This week marks the beginning of the trial for Joseluis Marquez who is charged with the May 26, 2010 robbery and murder of Arizona State University student Kyleigh Sousa in downtown Tempe. Her brazen murder took place across the street from a police station and was the first of three student murders in and around Tempe’s downtown that year.
This school year opened with the sexual assault and attempted sexual assault of three students at known trouble spots in the vicinities of where the 2010 murders occurred.

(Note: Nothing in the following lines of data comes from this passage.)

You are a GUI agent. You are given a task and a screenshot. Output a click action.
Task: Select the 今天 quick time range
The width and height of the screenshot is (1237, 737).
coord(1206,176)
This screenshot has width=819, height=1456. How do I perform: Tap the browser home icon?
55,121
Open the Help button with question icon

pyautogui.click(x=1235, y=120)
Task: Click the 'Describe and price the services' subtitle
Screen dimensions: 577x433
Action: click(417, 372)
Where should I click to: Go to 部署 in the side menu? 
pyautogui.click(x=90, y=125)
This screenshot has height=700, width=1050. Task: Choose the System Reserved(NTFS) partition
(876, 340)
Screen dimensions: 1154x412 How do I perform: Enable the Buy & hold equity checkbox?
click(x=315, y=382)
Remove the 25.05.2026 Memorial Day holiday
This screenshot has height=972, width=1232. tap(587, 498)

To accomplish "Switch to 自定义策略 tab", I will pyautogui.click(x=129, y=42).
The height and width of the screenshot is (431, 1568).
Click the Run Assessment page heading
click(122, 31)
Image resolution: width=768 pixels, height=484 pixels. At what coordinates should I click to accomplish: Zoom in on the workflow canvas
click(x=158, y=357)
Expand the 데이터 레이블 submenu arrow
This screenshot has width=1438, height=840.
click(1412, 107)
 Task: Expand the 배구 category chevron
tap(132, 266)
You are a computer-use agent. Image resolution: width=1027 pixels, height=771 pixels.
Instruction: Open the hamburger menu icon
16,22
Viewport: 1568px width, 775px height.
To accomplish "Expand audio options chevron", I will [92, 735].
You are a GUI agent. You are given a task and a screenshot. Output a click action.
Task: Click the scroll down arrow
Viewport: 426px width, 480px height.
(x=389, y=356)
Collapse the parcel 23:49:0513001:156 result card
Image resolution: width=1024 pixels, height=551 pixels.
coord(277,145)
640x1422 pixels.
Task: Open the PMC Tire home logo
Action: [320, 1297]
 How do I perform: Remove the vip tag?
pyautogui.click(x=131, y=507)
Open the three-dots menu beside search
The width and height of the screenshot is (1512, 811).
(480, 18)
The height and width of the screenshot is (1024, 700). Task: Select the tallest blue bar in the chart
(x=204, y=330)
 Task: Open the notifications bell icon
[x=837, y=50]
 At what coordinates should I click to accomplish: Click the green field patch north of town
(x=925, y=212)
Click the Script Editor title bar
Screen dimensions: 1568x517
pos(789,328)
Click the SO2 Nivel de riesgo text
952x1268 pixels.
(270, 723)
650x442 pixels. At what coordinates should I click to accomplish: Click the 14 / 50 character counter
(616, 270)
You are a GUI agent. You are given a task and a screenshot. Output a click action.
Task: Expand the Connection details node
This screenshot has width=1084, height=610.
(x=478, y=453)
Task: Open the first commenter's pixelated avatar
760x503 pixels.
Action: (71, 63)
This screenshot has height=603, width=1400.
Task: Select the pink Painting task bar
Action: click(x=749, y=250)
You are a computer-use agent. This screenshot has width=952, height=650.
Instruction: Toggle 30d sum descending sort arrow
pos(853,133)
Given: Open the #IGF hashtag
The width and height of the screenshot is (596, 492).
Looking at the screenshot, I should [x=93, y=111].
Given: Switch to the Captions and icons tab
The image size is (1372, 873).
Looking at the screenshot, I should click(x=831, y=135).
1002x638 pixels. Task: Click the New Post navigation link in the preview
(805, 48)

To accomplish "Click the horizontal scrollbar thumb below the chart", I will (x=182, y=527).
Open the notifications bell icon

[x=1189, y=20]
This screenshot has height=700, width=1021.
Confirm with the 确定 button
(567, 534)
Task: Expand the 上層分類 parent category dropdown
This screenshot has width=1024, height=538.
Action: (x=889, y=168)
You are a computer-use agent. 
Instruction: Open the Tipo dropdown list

Since Sousa was murdered, Tempe has continued to have the highest crime rate in the East Valley and one that, according to the FBI, is significantly higher than those of Phoenix and Scottsdale – two cities with active downtown entertainment districts frequented by students and people looking for nightlife action.
The crime map on the Tempe Police Department’s website makes it easy to see that considerable serious crime in Tempe is committed in the downtown area and the area north of Broadway that’s just south of downtown. Last March a shootout between street gangs at a nightclub on Broadway left 16 people wounded.
Tempe is a known destination for gang members. According to news reports over the last three years Tempe has also become a center of activity for organized crime drug gangs.
The reason I’m rehashing Tempe’s continuing problems with serious crime, gangs, and drugs is because last week there were stories in the East Valley Tribune and Arizona Republic about problems in downtown Tempe and the latest plans to deal with it.
A downtown that was once the jewel of the valley has devolved into a place where crime, noise and panhandling are driving law-abiding citizens away from a place they once enjoyed patronizing.
My wife refuses to go to downtown Tempe for an evening out. Recent nights out at establishments in downtown Gilbert and Chandler were enjoyable and not interrupted by aggressive panhandlers, rock star wannabes, and worries about crime. Both cities have much lower crime rates than Tempe’s.
When I was a police officer walking a beat in the then-crime ridden downtown Mesa, the crime rate was nearly 30 points more than what Tempe’s current crime rate is. Thousands would gather there on weekends until city fathers decided enough was enough and took back the downtown from revelers and criminals. Mesa now has a crime rate that’s 24 points lower than Tempe’s.
Crime destroys a city’s quality of life.
Any discussion about downtown Tempe’s problems with crime needs to include what can be done to stop the problems in downtown from spreading throughout Tempe.
If you ask me, Tempe has lost control of downtown problems and crime in parts of the city. There’s a reason why criminals like Tempe. Law breakers are obviously comfortable there.
Even with Tempe pouring millions of extra tax dollars into the police department since 2007, including a sales tax increase in 2010, city officials are still trying to come up with an effective plan to prevent and control crime and take back downtown.
If Tempe, especially downtown, loses it’s charm, tax revenues will fall and Tempe will continue to sink lower on the list of desirable places to be. Other cities are chomping at the bit to make their downtowns more desirable and safer destinations for residents, businesses, visitors and a night out on the town. Tempe’s not the only downtown game around anymore.
In recent years Tempe seems to continually have downtown problems that negatively impact the community. Something’s obviously not being done right by elected and appointed city officials.
Tempe could learn much from Chandler, Gilbert and Mesa.
As Tempe once again tries to figure out what to do with the downtown’s decline and its crime problems, they need to remember the senseless murder of Kyleigh Sousa and the other crime victims who’ve paid dearly for visiting the downtown Tempe area and that crime is costly to everyone it touches.